Noch im Wahlkampf 1969 blieb Böll auf Distanz zur SPD. In seinem "Offenen Brief an eine deutsche Frau" (Dok. 6) riet Böll scharf von der Wahl der Union ab, ohne für die SPD zu werben: "Alles außer CDU und NPD steht Ihnen zur Verfügung" (74). Die offenere Unterstützung, die sogar zu einer Rede Bölls auf dem SPD-Parteitag in Dortmund führte, stand in enger Beziehung zur Person Brandt. Kurz zuvor hatte Böll einem Schriftstellerkollegen noch mitgeteilt: "Nein, lieber Günter Grass, ich wäre bereit, für Willy Brandt alles zu tun, aber ich kann nichts für eine Regierung tun, die die ganze demagogische Scheisse [sic] bis in die letzte Provinzecke durchsickern lässt" (118 f.). Aber Böll stellte sich schließlich hinter den Slogan "Willy Brandt muss Kanzler bleiben". Er sah in ihm einen Politiker mit historischem Auftrag, führe Brandt doch als erster deutscher Kanzler "aus der Herrenvolktradition" (111) heraus.

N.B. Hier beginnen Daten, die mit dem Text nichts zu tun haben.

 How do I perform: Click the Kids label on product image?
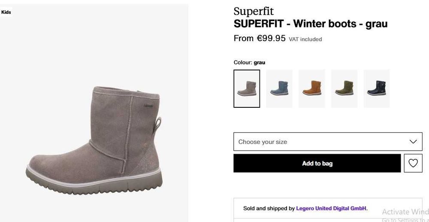point(6,12)
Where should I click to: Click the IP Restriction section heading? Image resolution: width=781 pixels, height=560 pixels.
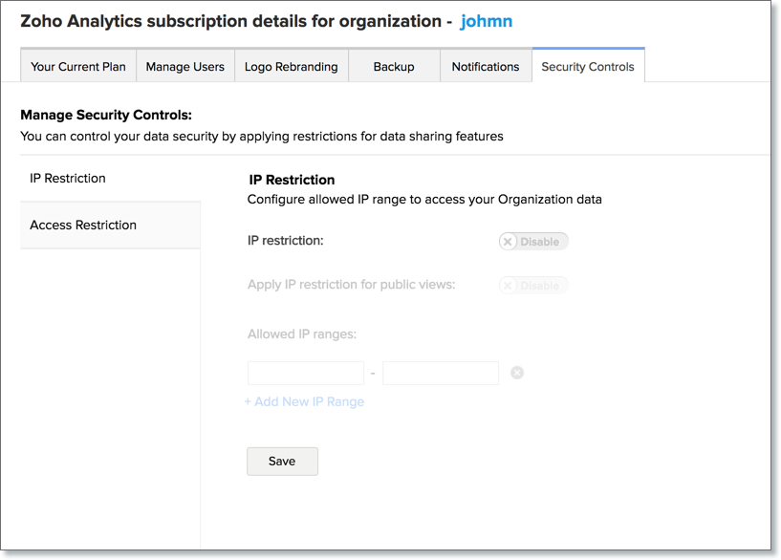(292, 180)
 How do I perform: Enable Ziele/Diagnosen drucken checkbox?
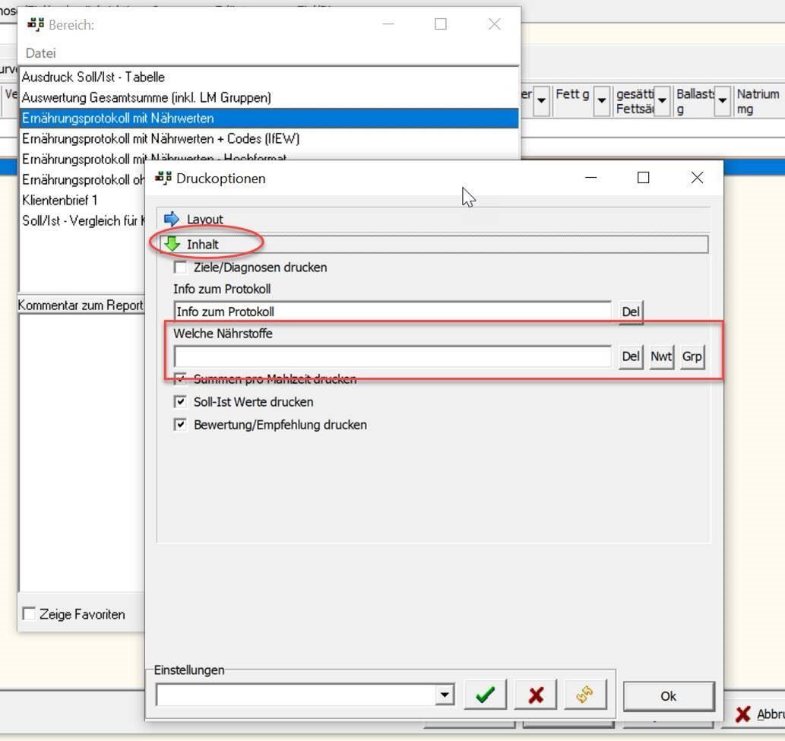180,268
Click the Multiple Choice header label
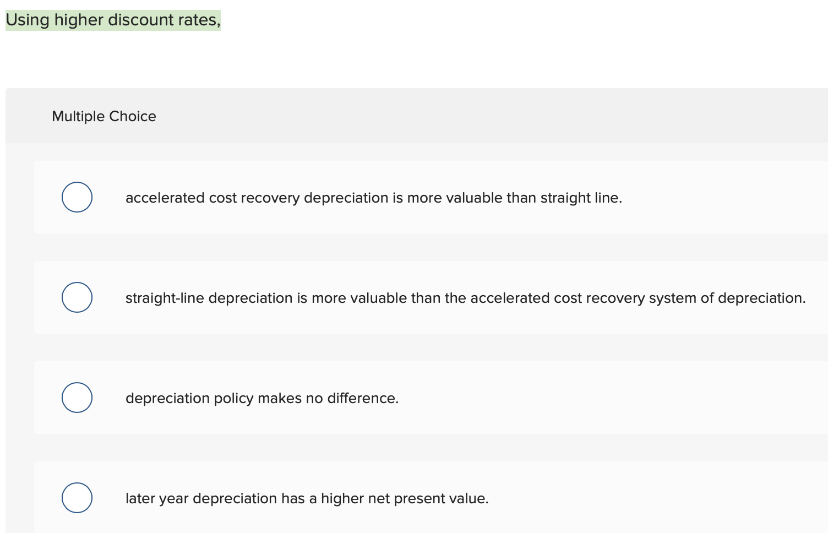This screenshot has width=828, height=533. 104,116
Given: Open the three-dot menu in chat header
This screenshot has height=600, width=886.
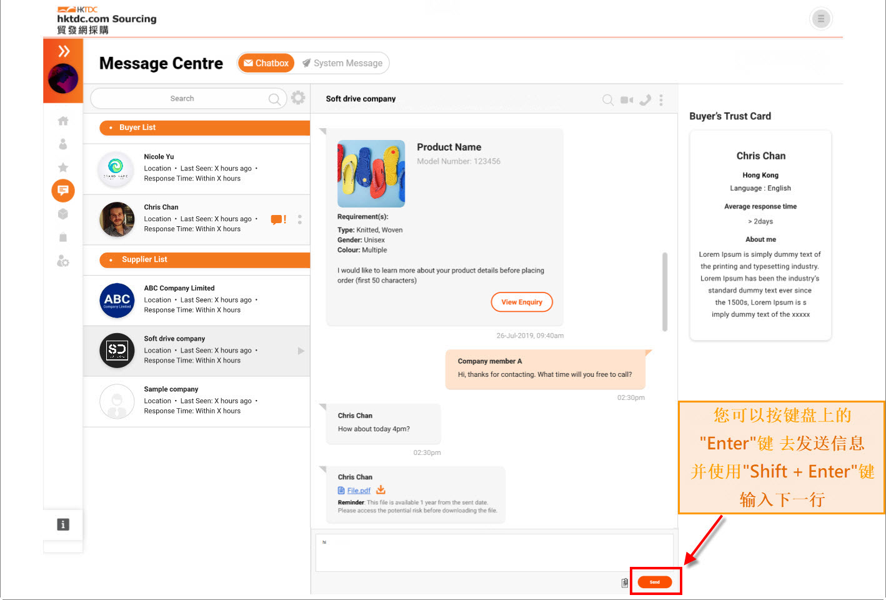Looking at the screenshot, I should click(661, 100).
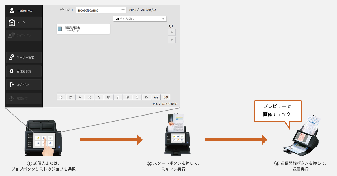
Task: Click the page-down arrow below 1/1
Action: coord(171,39)
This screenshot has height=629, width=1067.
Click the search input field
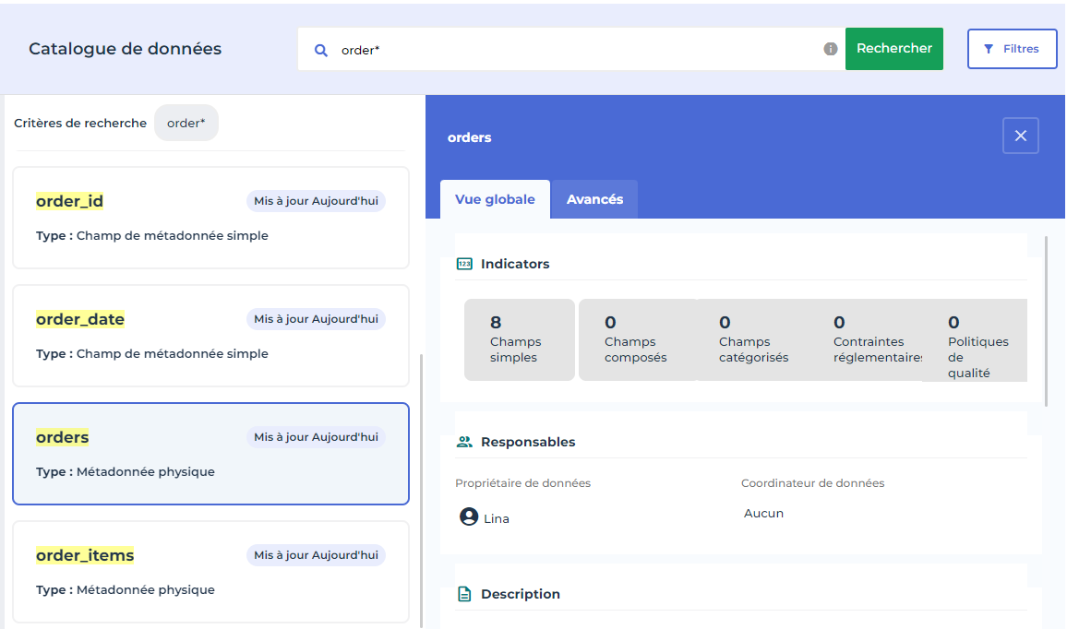pos(572,50)
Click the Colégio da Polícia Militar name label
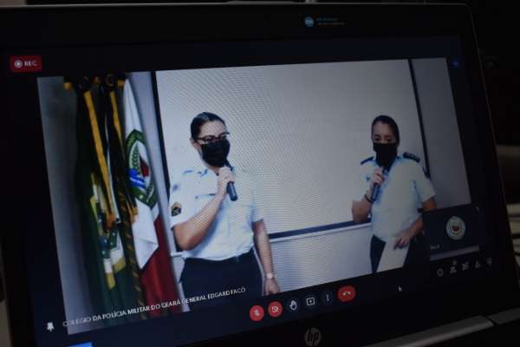This screenshot has width=520, height=347. (147, 318)
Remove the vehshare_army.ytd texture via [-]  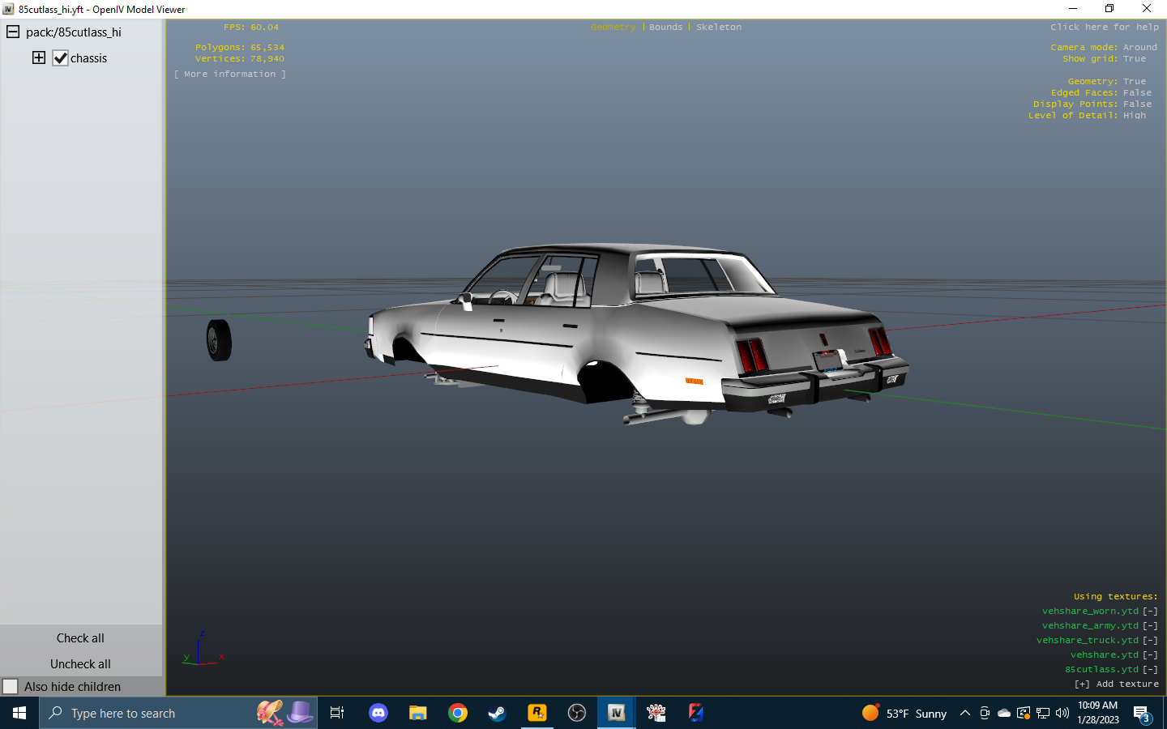(1150, 626)
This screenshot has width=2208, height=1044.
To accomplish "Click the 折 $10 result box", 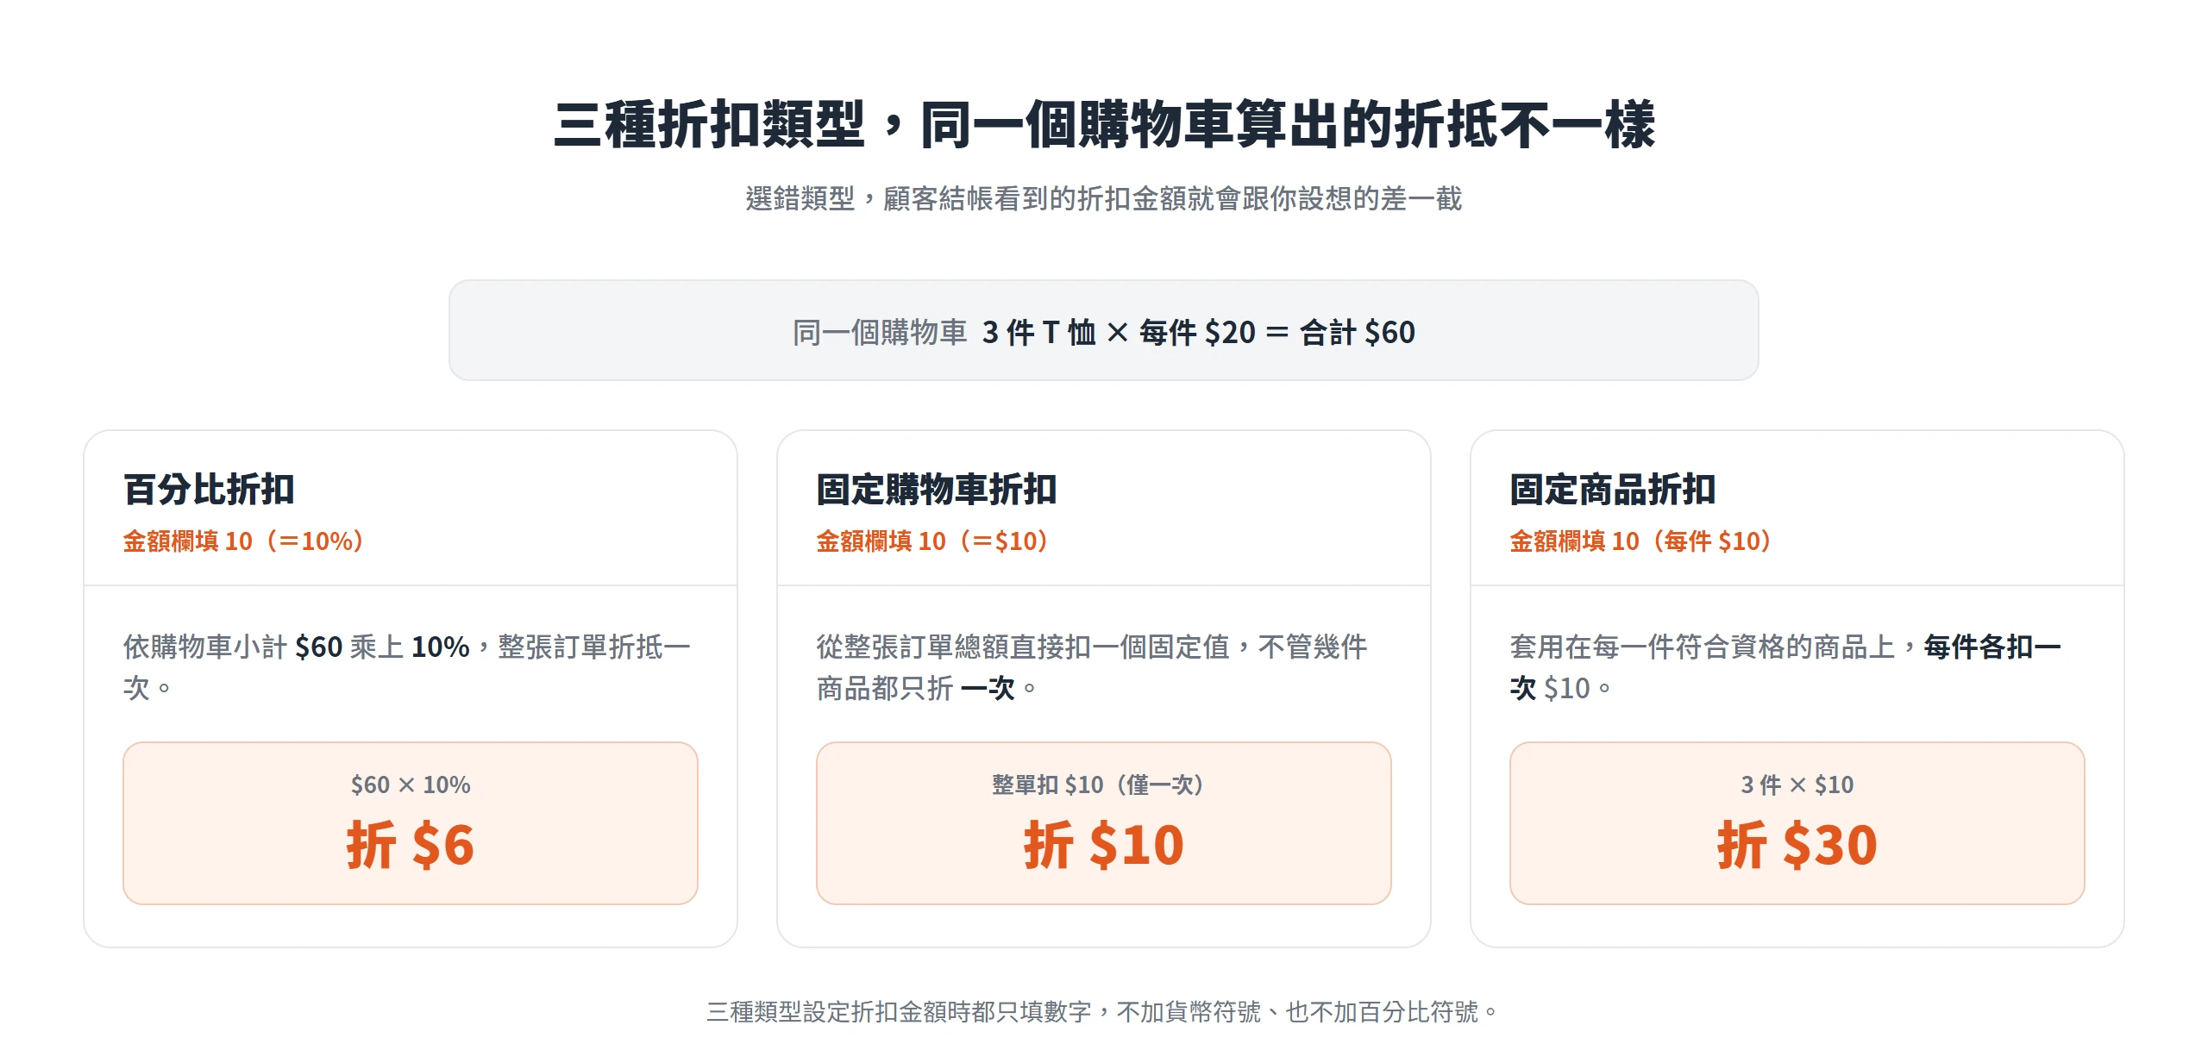I will (x=1104, y=823).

Willy Brandt wusste, dass er Böll nicht bedingungslos für die sozialdemokratische Sache gewinnen konnte. Schriftsteller seien kein "Akklamationscorps" (234). Er schätzte Bölls kritisches Potential. "Ich hoffe, ich weiß, Heinrich Böll gehört keiner politischen Fraktion, sondern Deutschland, der deutschen Kultur und der Weltliteratur" (234), schrieb Brandt mit seinem Nachruf auch den Grünen ins Stammbuch.
Wissenschaftlichen Standards genügt Bichers Edition nur bedingt. Zugutehalten muss man dem Herausgeber, dass er einen Anspruch auf "Wissenschaftlichkeit und Vollständigkeit" (55) auch nicht erhebt. In der Einleitung verzichtet er vollständig auf Belege. Leider wird auch nicht auf die folgenden Dokumente verwiesen. Die sonstigen Anmerkungen beschränken sich überwiegend auf kurze biografische Informationen. Ohne Kenntnis des zeitgeschichtlichen Kontexts erschließen sich beim Lesen so einige Stellen nicht direkt (z.B. 186). Auch werden Auslassungen in den Dokumenten selbst nicht deutlich gemacht. Das Literaturverzeichnis enthält lediglich 13 Titel, sodass es weder die aktuelle Forschung zu den Personen Brandt und Böll, noch zur SPD bzw. zum Verhältnis der Sozialdemokratie zur intellektuellen Elite des Landes angemessen berücksichtigt.
Doch auch wenn geschichtswissenschaftliche Standards nicht eingehalten werden, liefert Bicher mit "Mut und Melancholie" einen lesenswerten Einblick in das persönliche Verhältnis zweier bedeutender Persönlichkeiten. Aus den Dokumenten lässt er das gesellschaftliche Klima und die Härte der politischen Auseinandersetzung in einer Zeit wieder lebendig werden, in der "Willy wählen" und "Böll lesen" für viele zusammengehörte. Vielleicht liegt genau darin der besondere Wert des Buches. Bichers Auswahl schätzt das Persönliche, die emotionale Komponente in einer Welt, die wir heute vielfach kühl aus Diskursen und Strukturen zu erklären versuchen.
Anmerkungen:
[1] Bekannte Diffamierung Willy Brandts durch die Kunstfigur Alfred Tetzlaff aus der WDR-Produktion "Ein Herz und eine Seele", zit. nach: Kanzler-Witze. Messer im Rücken, in: SPIEGEL 7/1974, 37 f.
[2] Brief an Ingeborg Bachmann vom 15.8.1965, zit. nach: Jochen Schubert: Heinrich Böll. Biographie, Darmstadt 2017, 177.
[3] Brief an Hans Werner Richter vom 10.12.1964, zit. nach: Schubert: Heinrich Böll, Darmstadt: 2017, 177.